Bu noktada virüs kaynaklı hastalıklardan korunmada en önemli etken, bireyin yaşam koşullarıdır. Yeterli ve dengeli beslenme, stresten uzak bir yaşam sürme, yeterince gece uykusu alma, iyi havalandırılmış ortamlarda bulunma, zararlı x-ışınları yayan cihazlardan uzak durma gibi öneriler yapılması, gerekenleri doğru şekilde özetliyor olsa da, bunları başarabilmek neredeyse imkansız.
Günlük çalışma saatlerimiz, iş yerine giderkenki yolculuğumuz, çalışma koşullarımız, elimize geçen parayla dengeli ve yeterli beslenmenin imkansızlığı, bizi hasta etmeye yeten asıl faktör haline geliyor. İçinde bulunduğumuz şu soğuk günlerde otomatik ısıtma sistemli akıllı evlerden birinde bulunmuyorsak, iyi havalandırılmış ortamda bulunmak mümkün değil. Bağışıklık sistemimizin baskılanmaması; artık neredeyse her işyerinin, okulun, AVM’nin kapısında yer alan x-ray cihazlardan geçmemek için makul bir “bahane” değil.
Kişisine Göre Tanı ve Tedavi
Domuz gribi pek çok vakada solunum yollarında bir enfeksiyona yol açtıktan sonra, insanın bağışıklık sistemi sayesinde kendiliğinden tedavi ediliyor.
Hastalığın ölümcül boyutlara ulaşmasının temel nedeni ise enfeksiyonun solunum yollarının alt kısımlarında, yani akciğer yüzeyinde gelişmesidir. Zatürre olarak da adlandırılan bu durum, kendisini yüksek ateş ile belli eder. İştah kaybı, bulantı, kusma, baş ağrısı, kas ve eklem ağrısı ve sık öksürük görüldüğünde, bir acil servise başvurmak gerekir.

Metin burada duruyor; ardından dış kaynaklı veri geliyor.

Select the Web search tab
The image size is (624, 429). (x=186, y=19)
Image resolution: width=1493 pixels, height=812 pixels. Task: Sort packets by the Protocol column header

Acil servise başvurduğunuzda büyük ihtimalle orayı gereksiz yere meşgul ettiğiniz ve aslında durumunuzun acil olmadığı anlamına gelen yeşil alana yönlendirileceksiniz. -Bu karşınızda bulunan sağlık çalışanlarının sizle ilgisi yargısı değil, sağlık sisteminin koyduğu kriterlerdir. Bu nedenle kavga etmeniz gerekenler, karşınızdaki sağlık çalışanları ya da diğer hasta yakınları değildir.- Önünüzdeki en az 70 kişinin ardından sıranız geldiğinde size konulacak teşhise göre bulantı giderici, ağrı kesici ya da ateş düşürücü ilaçlar verilebilir. Ateş düşürücü ilaç aldığınızı biliyorsanız kendinizi rahat hissetseniz de eve gittiğinizde bile 2 saatte bir ateşinizi kontrol etmelisiniz. Ateşiniz soğuk uygulamalara ve ateş düşürücülere rağmen 39 derece civarında ya da daha yüksek görünüyorsa, yeniden acile gidip bunu sizi muayene eden hekime özellikle bildirmelisiniz. Daha ileri tetkiklerle hastalığınızın tanısı konulabilir ve tedaviniz gerektiği şekilde sürdürülebilir.
Doğrudan grip olup olmadığınız hatta hangi türde gribe yakalandığınızı tespit edebilecek İnfluenza A/B adıyla anılan testin tutarı ise 212 lira. Üst düzey bir özel hastaneye giderseniz, kulak çöpü gibi bir çubukla alınan burun sürüntüsü laboratuvara gönderilecek ve birkaç saate sonucunuz gelecektir. Tabi geniş kapsamlı bir özel sağlık sigortanız varsa size münhasır indirimlerle bu tutar 160 liraya kadar düşebiliyor.
Hasta eden tek bir virüs olsa dahi, domuz gribine karşı bağışıklığımızı güçlendirmek ya da olası bir şekilde yüz yüze kaldığımızda, bu hastalıkla baş edebilmek oldukça zor. İçine atıldığımız ve hastalıklarımızın esas sebeplerinden olan bu stresli yaşamdan kurtulabilmenin yolları ne kadar meşakkatli ise; hastane kuyruklarında bekleyip daha da hastalanırken; parasını ödeyebileceğimiz bir özel sağlık sigortamızın olmaması yüzünden “el pençe divan” tedavi beklerken; domatesin kilosu sekiz, en ucuz kış meyvesi olan vitamin deposu mandalinanın kilosu altı lira olmuşken, domuz gribine karşı mücadele etmek de aynen öyle.
Alp Temiz
[email protected]
Bu Yazı Meydan Gazetesi’nin 31. sayısında yayımlanmıştır.